What’s in Chicken Cordon Bleu?
MEAT Boneless, skinless chicken breasts are butterflied and pounded to ¼” thick. This allows it to be wrapped around the other ingredients to create a rollup-style Cordon Bleu.
The ham can be sandwich meat, as long as it doesn’t have any ingredients that interfere with the keto diet.
DAIRY Heavy cream & cream cheese form the base of the savory sauce, giving it a rich keto texture.
What kind of cheese is in Chicken Cordon Bleu? Swiss cheese is usually the top choice, lending Cordon Bleu that classic ham and Swiss flavor. Or choose from stronger-tasting cheeses like Brie, Camembert, or even Cheddar, or go for mild-flavored slices of Mozzarella, Provolone, or Monterey Jack. (Just be aware that they will melt differently than Swiss cheese.)
SAUCE Worcestershire sauce and Dijon mustard, as well as chicken boullion, turn cream into a super savory, super delicious sauce that can also be used on anything from Hard Boiled Eggs to a Crustless Ham and Cheese Quiche (Keto).
So make a double batch for other keto uses! It combines perfectly with the butter garlic and keto breadcrumb topping on this chicken.
How To Make Chicken Cordon Bleu
It’s simple to make this fancy-looking entree:
- Prepare the chicken breasts (as per recipe below).
- Place ham & cheese on each half and roll up, secure with toothpicks.
- Roll chicken in butter & garlic mixture, then pork rinds & almond flour mixture.
- While the chicken is baking, make sauce. Stir in parmesan & seasoning.

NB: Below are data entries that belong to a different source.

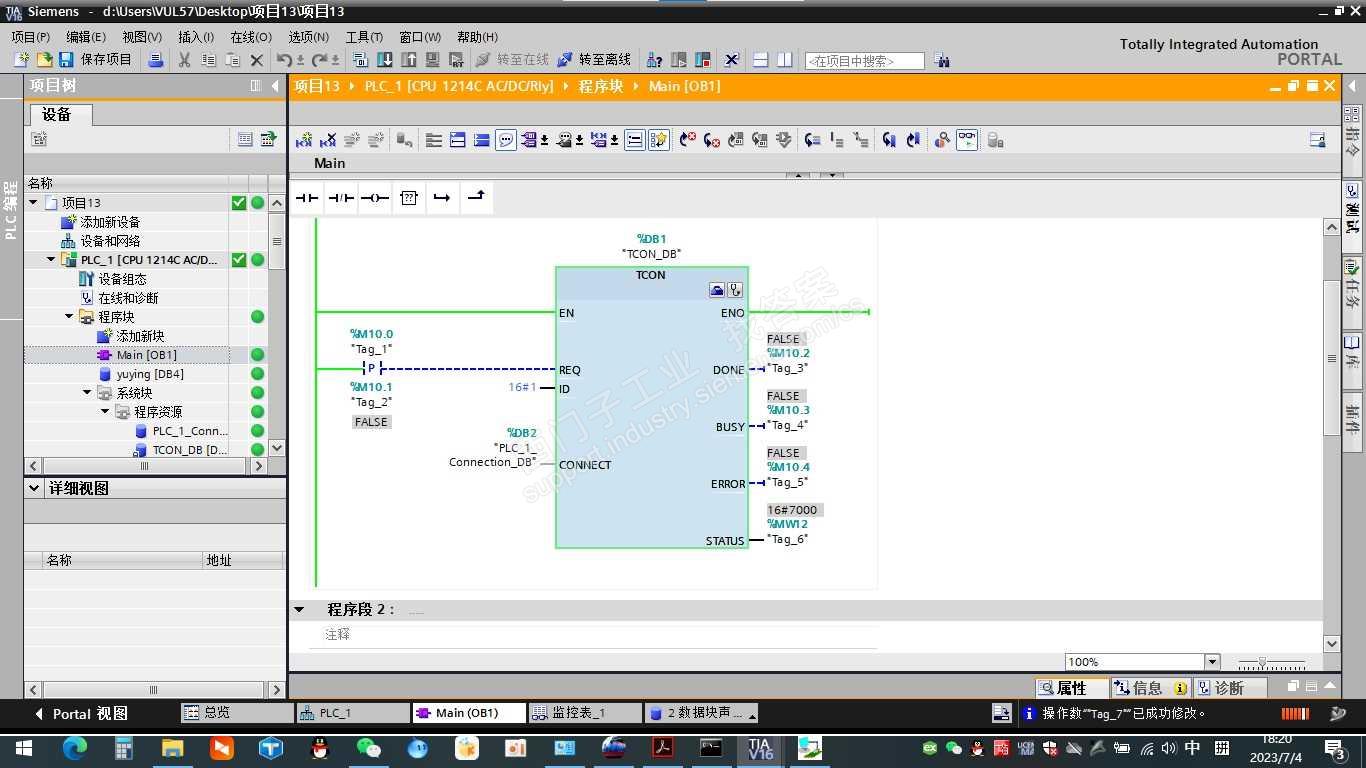Click the Save project (保存项目) button
Image resolution: width=1366 pixels, height=768 pixels.
(96, 60)
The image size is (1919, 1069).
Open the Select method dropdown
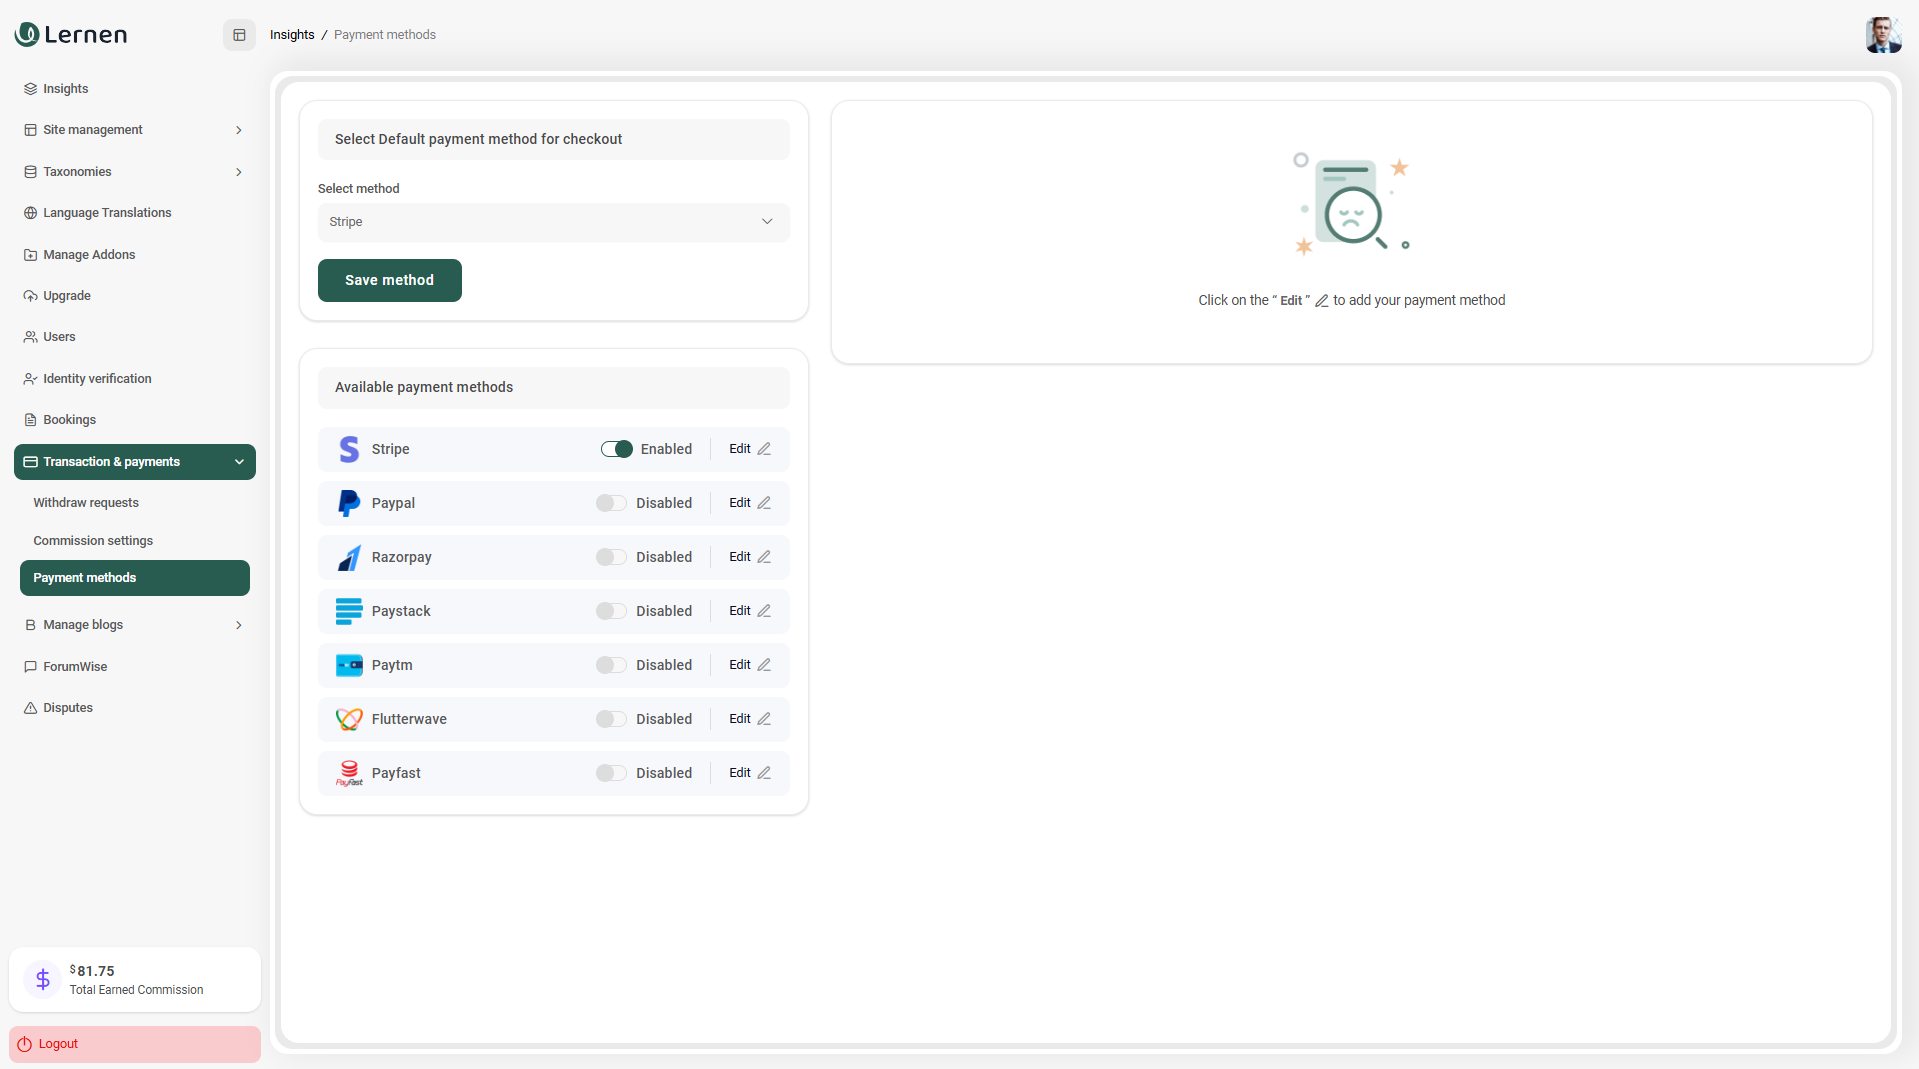pos(553,222)
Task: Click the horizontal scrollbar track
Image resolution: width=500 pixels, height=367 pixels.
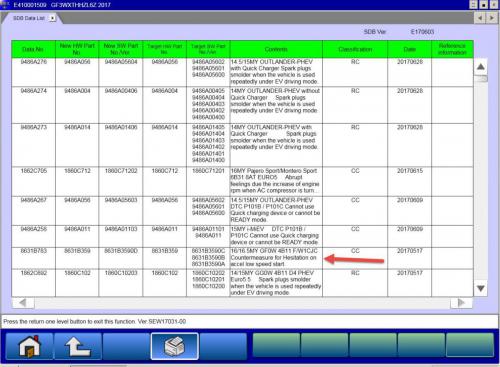Action: (x=242, y=303)
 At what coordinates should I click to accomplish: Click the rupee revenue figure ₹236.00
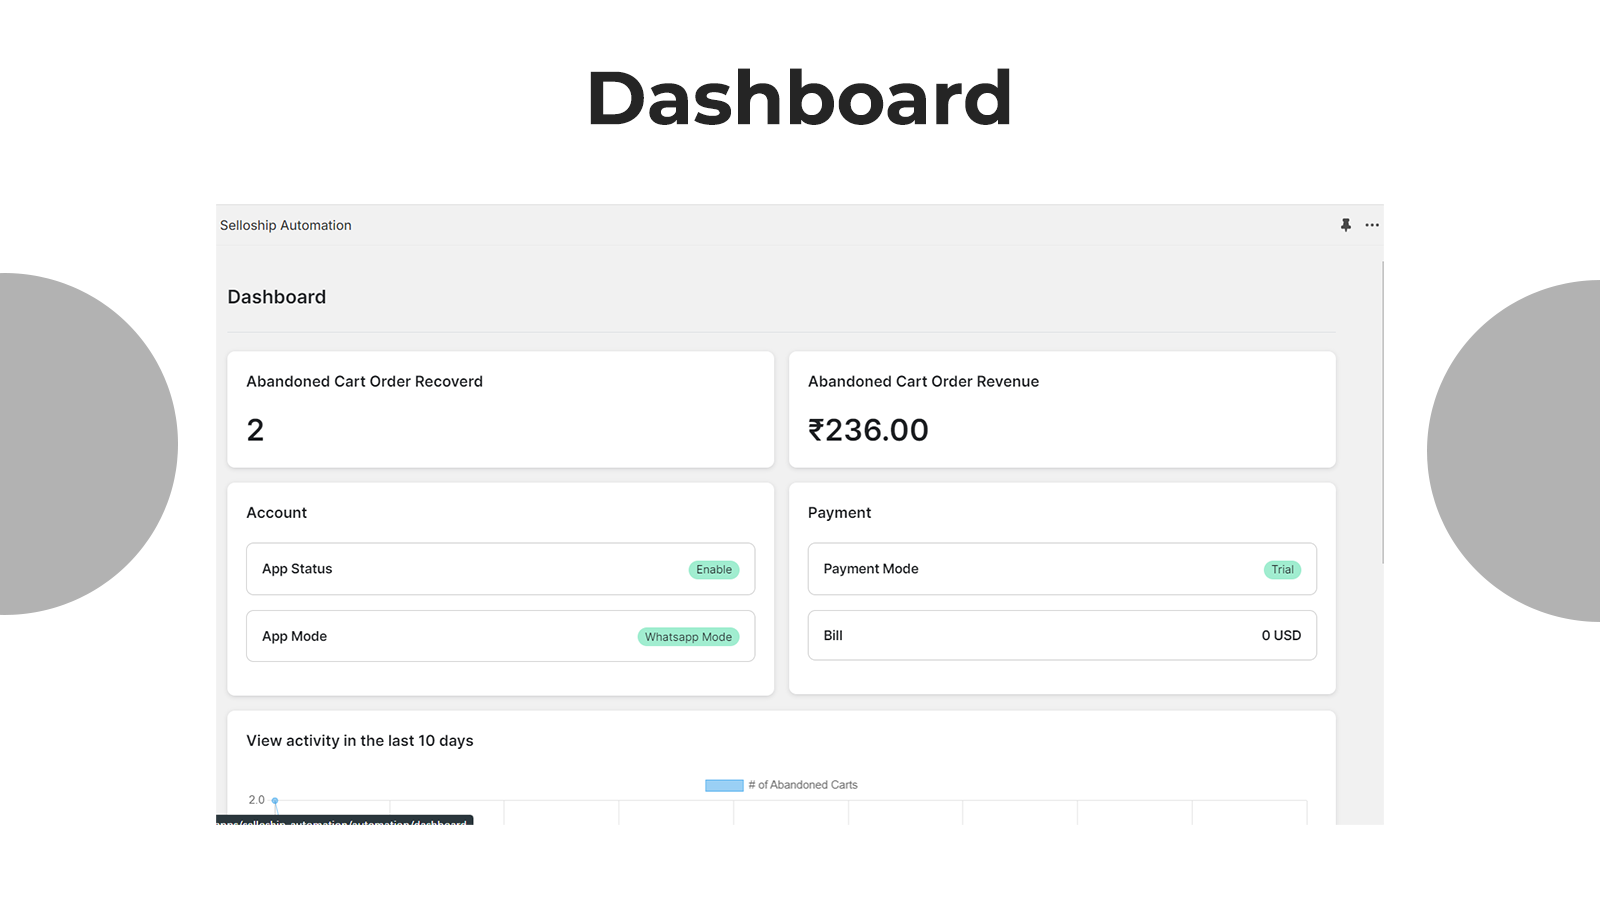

- Pour sauce over chicken and serve.
What Goes With Chicken Cordon Bleu
So many things can successfully be served alongside Keto Chicken Cordon Bleu. Have it with a side dish of Sautéed Asparagus and Mushrooms or Sauteed Kale With Garlic & Lemon. Serve with the Best Greek Salad Recipe and some Keto Scalloped Potatoes(Daikon). Or have it with Air Fryer Roasted Broccoli or Air Fryer Squash. So many recipes to choose from.
For dessert, why not make these delicious Keto Chocolate Cupcakes?

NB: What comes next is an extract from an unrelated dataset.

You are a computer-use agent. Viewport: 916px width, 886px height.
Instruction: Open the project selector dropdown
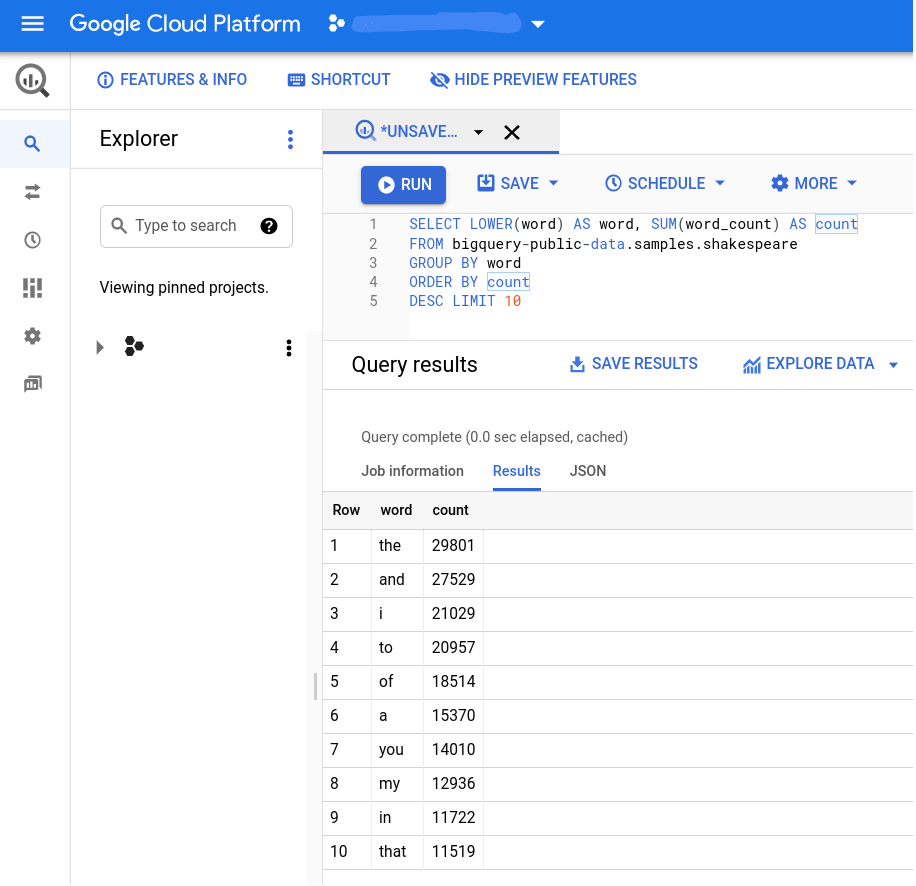[x=538, y=25]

- Use a sharp fillet knife to butterfly the chicken!
- If making individual portions seems complicated, cut the chicken into chunks, dice ham & cheese, and mix together with garlic in a baker dish. Cover with sauce & keto breadcrumb mixture. Dot with butter and bake at 350°F until chicken reaches a safe internal temperature of 165°F. Voila! Keto Cordon Bleu Casserole!
- Leftovers will keep in the refrigerator for up to 4 days and can be frozen, too. Don’t freeze the sauce. Chicken Cordon Bleu will taste best if used within 4-6 months.
Other Delish Low Carb Entrees!
- Baked Crack Chicken – very addictive!
- Creamy Dijon Chicken Breasts – easy and delicious.
- Skillet Chicken and Mushrooms – simple one pan entree.
- Chicken Broccoli Cauliflower Casserole – just 20 minute prep.
Keto Chicken Cordon Bleu
- 4 chicken breasts boneless/skinless
- salt and pepper to taste
- 4 slices ham
- 4 slices Swiss cheese
- 3 Tablespoons butter melted
- 1 clove garlic
- ¾ cup crushed pork rinds
- ¼ cup almond flour
- 2 ounces cream cheese
- ¾ cup heavy cream
- 2 teaspoons Dijon mustard
- 1 cube chicken bouillon
- ½ teaspoon Worcestershire sauce
- ¼ cup chicken broth or to taste
- ¼ cup Parmesan cheese
- salt and pepper to taste
- Preheat oven to 350°F. Prepare baking dish by spraying with cooking spray.
- Butterfly the chicken open and pound to ¼” thick. Season with salt and pepper.
- Place 1 slice of ham and 1 slice of cheese on each piece of chicken.
- Roll up tucking the ends in and secure with a toothpick.
- Combine butter and garlic in a small dish. Mix almond flour and pork rinds in a separate bowl. Roll chicken in the butter and then the almond/pork rind mixture.
- Place in a baking dish and spray chicken with cooking spray. Bake uncovered 35-40 minutes or until chicken reaches 165°F.
- While chicken is cooking, melt cream cheese in a medium skillet.
- Add in cream, Dijon, bouillon, Worcestershire and chicken broth. Stir until smooth and bring to a simmer. Let simmer uncovered until thickened, about 5 minutes.
- Remove from heat and stir in parmesan cheese. Season with salt and pepper to taste. Serve over chicken.
- Be sure chicken is cooked to an internal temperature of 165˚F for safe consumption.
- Use a sharp fillet knife to butterfly the chicken.
- Refrigerate leftovers for up to 4 days and freeze in an airtight container for 4-6 months.
Nutrition information provided is an estimate and will vary based on cooking methods and brands of ingredients used.